Começamos também a ser
perseguidos e detidos. Até hoje há gente do nosso grupo que foi detida e está
desaparecida!
Quando fui detido, a comunidade
colocou-se frente à seguinte questão: “Nós, como cristãos, vamos baixar a guarda,
ou tomar uma decisão”? Decidiram manter-se fiéis. Depois de alguns
dias, um que tinha se destacado nesta decisão foi detido e nunca mais foi
encontrado.
Bem, essa experiência
vocês viveram aqui também no Brasil. A Igreja na América Latina era uma força
para nós. O Continente tornou-se um altar de mártires.
Numa dessas perseguições,
fui chamado por Pinochet, junto com outros, por termos sido alunos dos
militares. Preparamos o que falar. Quando chegamos, o general disse, olhando
para mim: “Você que foi tão bom aluno, como caiu nas mãos dos marxistas?” Respondi:
“General,
tenho um grande agradecimento a vocês, pois no colégio militar vocês me
ensinaram a disciplina, me ensinaram que ordens dos superiores não se discutem.
Sendo assim, não discuto ordens do meu general que se chama Jesus Cristo. Ele
me ensinou a amar os pobres. A disciplina que aprendi no colégio militar eu a direciono ao meu
general Jesus Cristo e ao Evangelho”.
Pinochet disse: “Não
sou como Franco e Fidel Castro e vocês católicos estão contra mim! Os
evangélicos me apoiam. Se vocês continuarem assim, não há como continuar
conversando com vocês!” Olhando para mim, disse: “Você precisa de um tempo de
retiro!”
Assim, fui viver dois
meses de exílio em Lima, com os Irmãozinhos de Jesus. Tinha o hábito de, a cada
cinco anos, fazer um mês de Nazaré. Desta vez, fiz dois. Depois, voltei ao
Chile e ao grupo de trabalho. O bispo me transferiu com outros dois padres.

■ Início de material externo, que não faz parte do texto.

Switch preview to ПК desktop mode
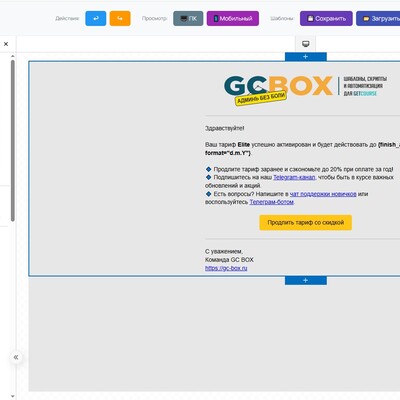The width and height of the screenshot is (400, 400). [188, 18]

Fizemos uma experiência de comunidade. Todos trabalhávamos e ganhávamos cinco
mil pesos (15 dólares) cada um.
Foi um tempo rico de
partilha com o povo. Experiência única de solidariedade com o povo. Começava,
nessa época, o movimento de protestos. As favelas se manifestavam de forma pacífica;
havia denúncias de torturas. Estava forte o movimento da não violência ativa,
que tinha Gandhi como grande inspirador.
Tenho muito a agradecer a
Deus pelas diversas oportunidades que tive na vida. Em 1986, passei um paraíso
de três meses com D. Pedro Casaldáliga, em São Félix do Araguaia. Em 1990, mais
três meses com Leonardo Boff. Em 1992, com 60 anos, assumi como pároco de São
Caetano, distrito violento de Santiago. É um bairro quente, violento. Se você
tomar um taxi em Santiago e disser que quer ir para lá, o taxista não o leva.

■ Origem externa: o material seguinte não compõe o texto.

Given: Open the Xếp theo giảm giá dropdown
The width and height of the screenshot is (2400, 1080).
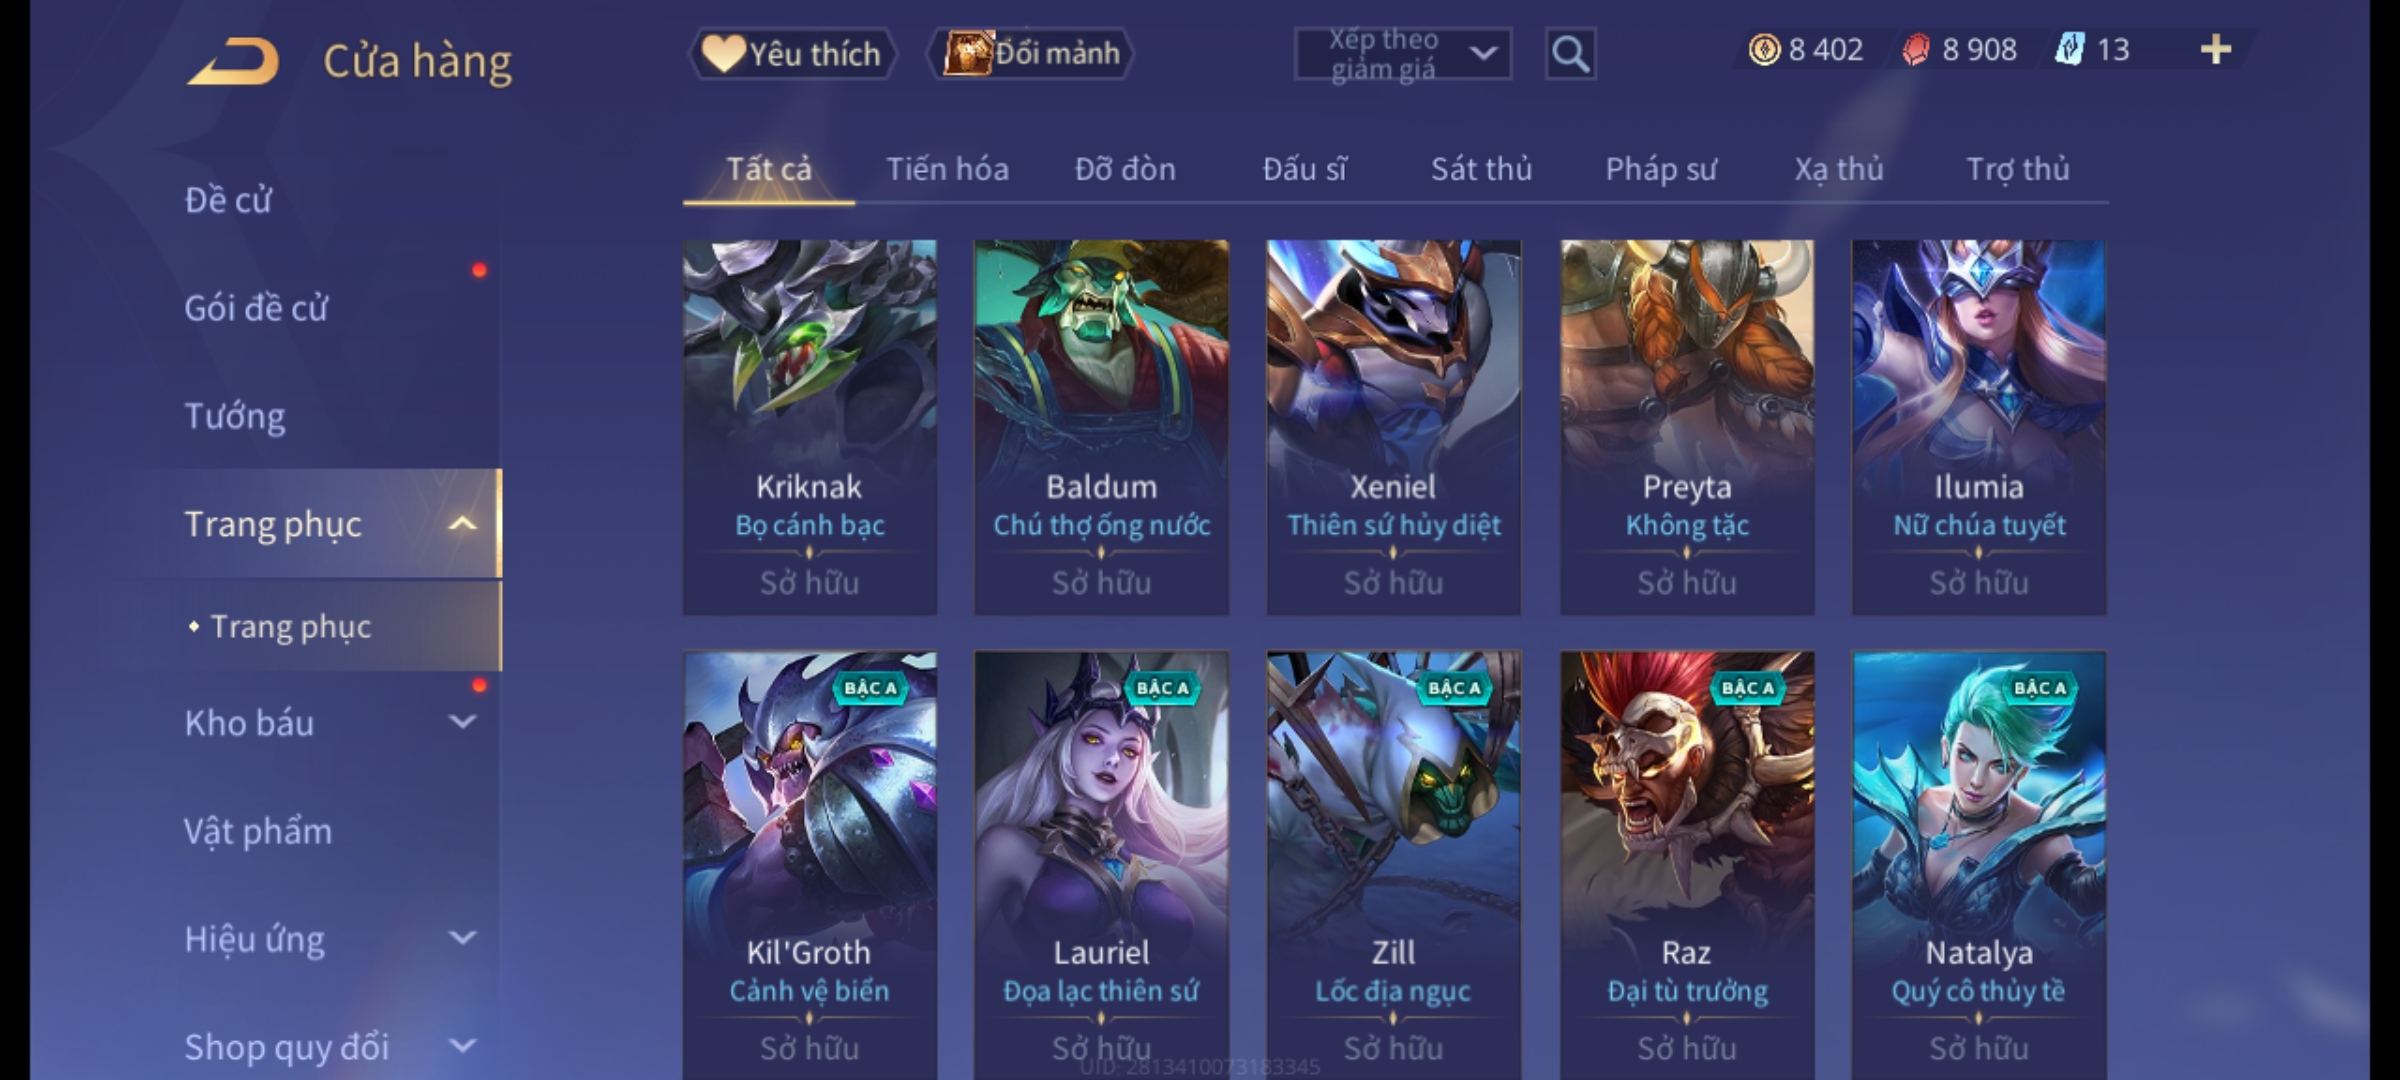Looking at the screenshot, I should point(1402,54).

Entretanto, se você disser que vai para a casa do Pe. Mariano, ele aceita.
Amanhã, dia 11 de janeiro
(de 2002) começaremos na paróquia uma avaliação da caminhada para passar a
paróquia ao novo pároco, um bom sacerdote do Prado. Vou para a diocese de
Chiloé, no sul do Chile, com um bispo com o qual fiz aquela experiência no
norte do país. Bom, sou um missionário itinerante!
Um último recado (esta era
a última pregação do retiro que ele pregava em Cel. Fabriciano). Não é justo
que a Igreja do Brasil fique fechada dentro deste país. Mesmo hoje, quando
muitos de vocês dizem que as tendências são outras e há retrocessos nesta
Igreja. Vocês têm uma caminhada história de renovação eclesial e compromissos
sociais com os pobres que têm muito a transmitir à América Latina.
O mundo é maior que o
Brasil e vocês têm responsabilidade com as Igrejas do Continente. As
fraternidades do Brasil têm responsabilidade na América Latina e na África. Não
é justo esse fechamento de vocês. Faço-lhes este pedido em nome do povo da
América Latina, que precisa conhecer e aprender com a renovação pastoral e
teológica que vocês realizam na Igreja do Brasil.
Fechar-se aqui na Igreja
do Brasil é pecado contra Cristo e contra os pobres!